Short task 1:
Answer these questions about the Biloxi city guide, one line each:
(a) How old was the writer when moving to the Mississippi coast?
(b) What store did the writer visit on the first night alone in Mississippi?
(c) Who is credited with the quotation near the top?

Article:

The Series

Places I’ve Lived and Loved: A City Guide to Biloxi


To understand the world, you must first understand a place like Mississippi. – William Faulkner

Imagine the most sweltering heat, frizzled hair, and bare legs that stick to leather car upholstery.

Imagine slow talkers and well-wishes from strangers.

Imagine deep southern traditions and impeccable manners from locals and transplants alike.

Imagine falling in love with an accent, falling in love with a sunset, falling in love with a coast.

That’s what it’s like to live and love in Mississippi.


The gulf coast of Mississippi will probably always be my most favorite place on earth, simply because of all the beautiful memories made there. I moved to the coast when I was 19 years old, completely unaware that it would become my heart’s true home.

I remember my first night alone in Mississippi. I went to Wal-Mart pretty late, on the hunt for cleaning supplies for my new apartment. I must have had a confused look on my face because an old man came up to me with his own cart and asked what I was looking for. My response is lost on me, but he immediately replied “Ma’am, you’re the first Yankee I’ve ever met!” We shopped together and he asked me questions about what brought me to the south and where I called home. In New York, I never would have found myself shopping and chatting my way around Wal-Mart with a complete stranger. In the south, stuff like this happened to me almost every single day. Before we parted ways, he said, “God bless you.” I was floored.

People in Mississippi did that to me all the time–they constantly surprised me. I was always taken aback by their kindness, their generous spirits, their love of fun and their ability to have it as often as possible.

And even if the coast wasn’t so beautiful and the food wasn’t so good, I’d still love it just as much because people make a place, and I met the best friends I’ll ever have in that sweet southern city.

The following are my most favorite spots on the coast.

Short task 2: Reproduce the records word for word, from the first line of the records through the line that contains "Action: [543, 98]". Omit the pictures.

Extracted data:
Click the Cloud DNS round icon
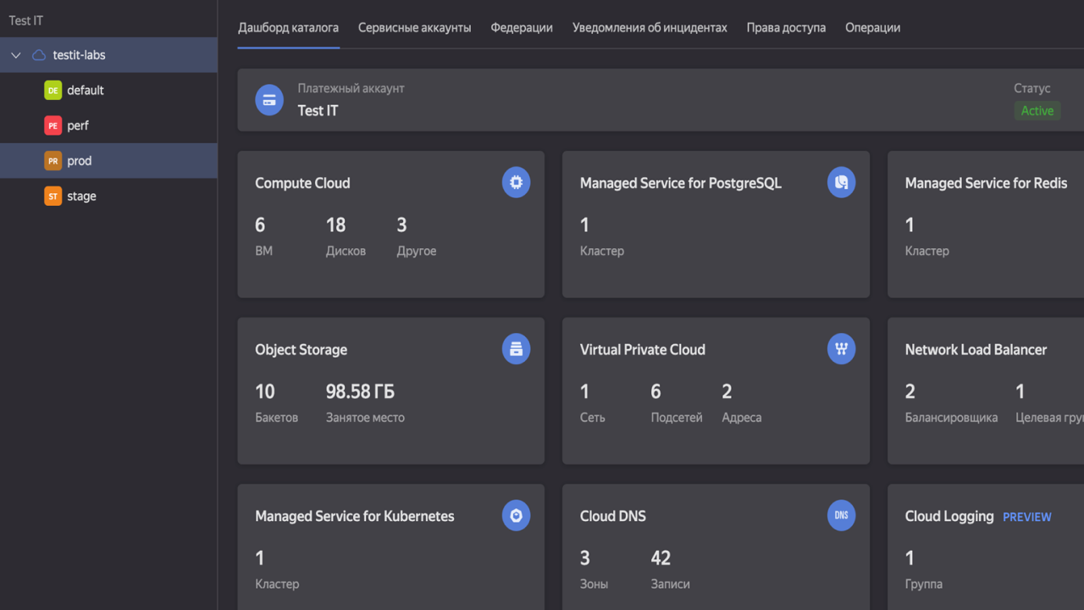Viewport: 1084px width, 610px height. (841, 515)
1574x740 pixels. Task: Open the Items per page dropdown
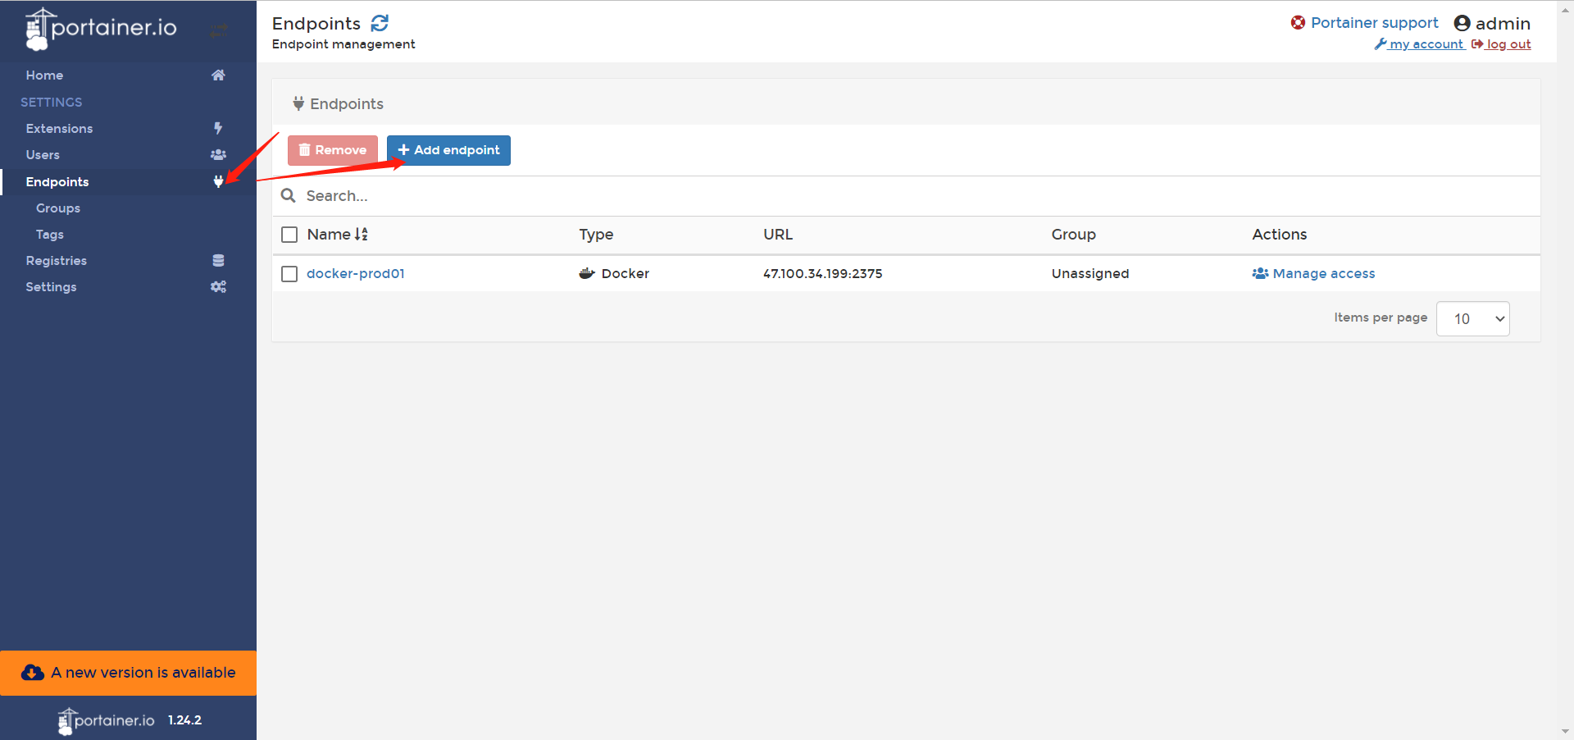click(1472, 319)
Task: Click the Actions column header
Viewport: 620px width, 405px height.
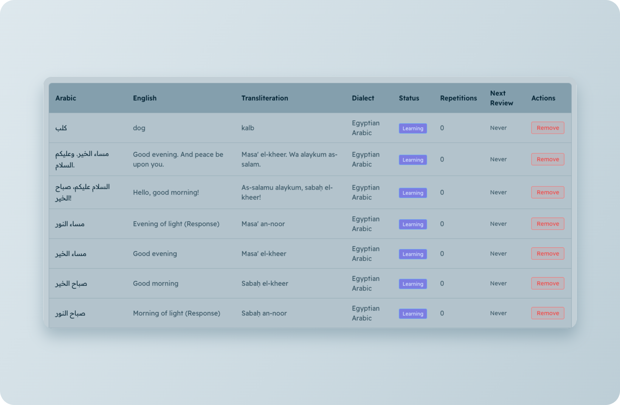Action: [543, 98]
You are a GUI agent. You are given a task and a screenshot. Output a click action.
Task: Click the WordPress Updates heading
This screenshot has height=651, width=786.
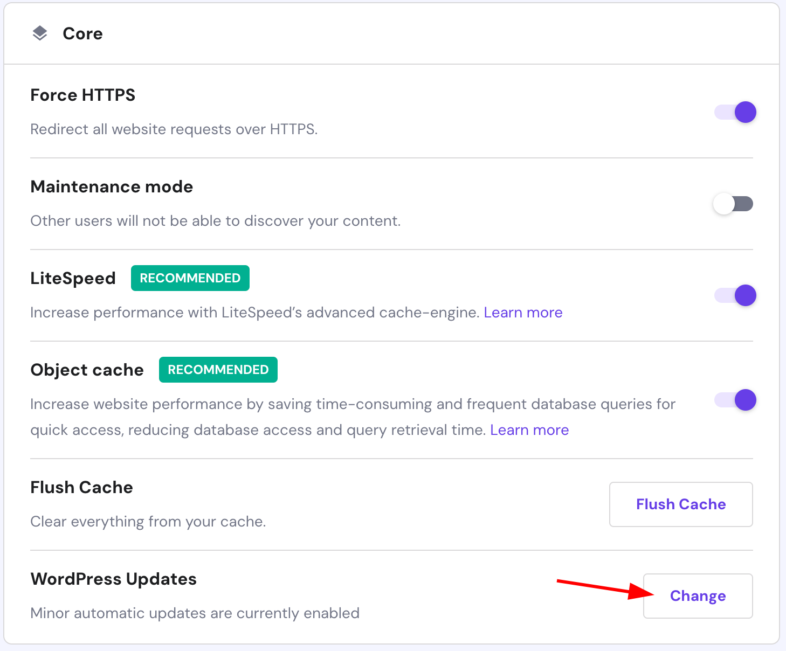click(113, 579)
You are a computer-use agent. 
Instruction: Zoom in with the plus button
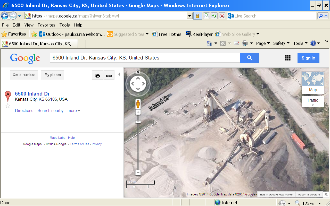pyautogui.click(x=138, y=112)
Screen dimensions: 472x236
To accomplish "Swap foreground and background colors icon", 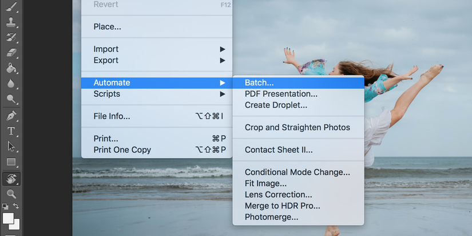I will [16, 206].
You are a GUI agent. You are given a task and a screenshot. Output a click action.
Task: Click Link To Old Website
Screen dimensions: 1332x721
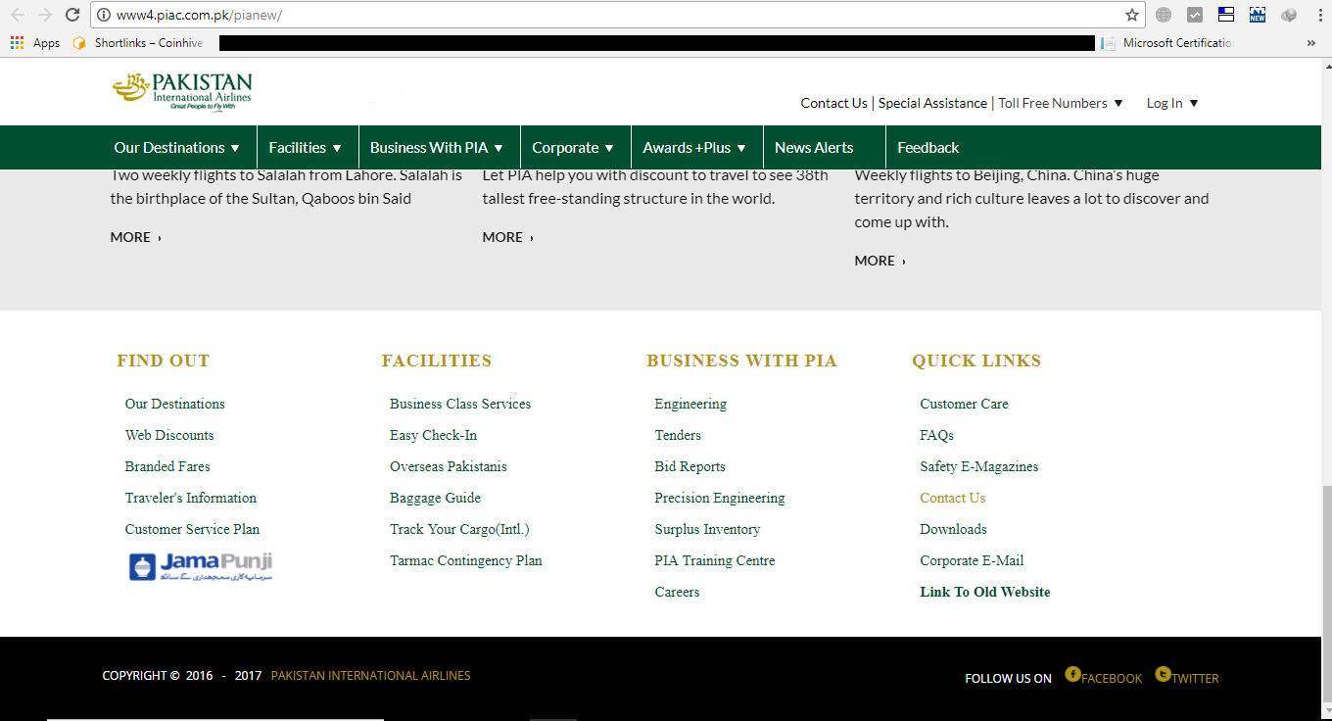point(984,592)
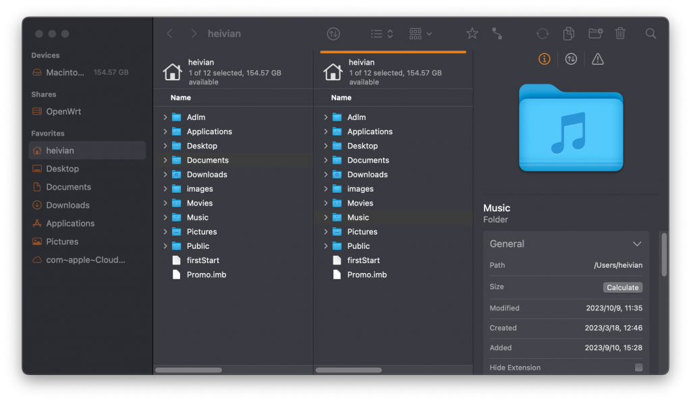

Task solution 1:
(a) 19 years old
(b) Wal-Mart
(c) William Faulkner

Task solution 2:
Click the Cloud DNS round icon
Viewport: 1084px width, 610px height. (841, 515)
1574x740 pixels. Task: Open the Items per page dropdown
click(1472, 319)
Task: Click the Actions column header
Viewport: 620px width, 405px height.
Action: [543, 98]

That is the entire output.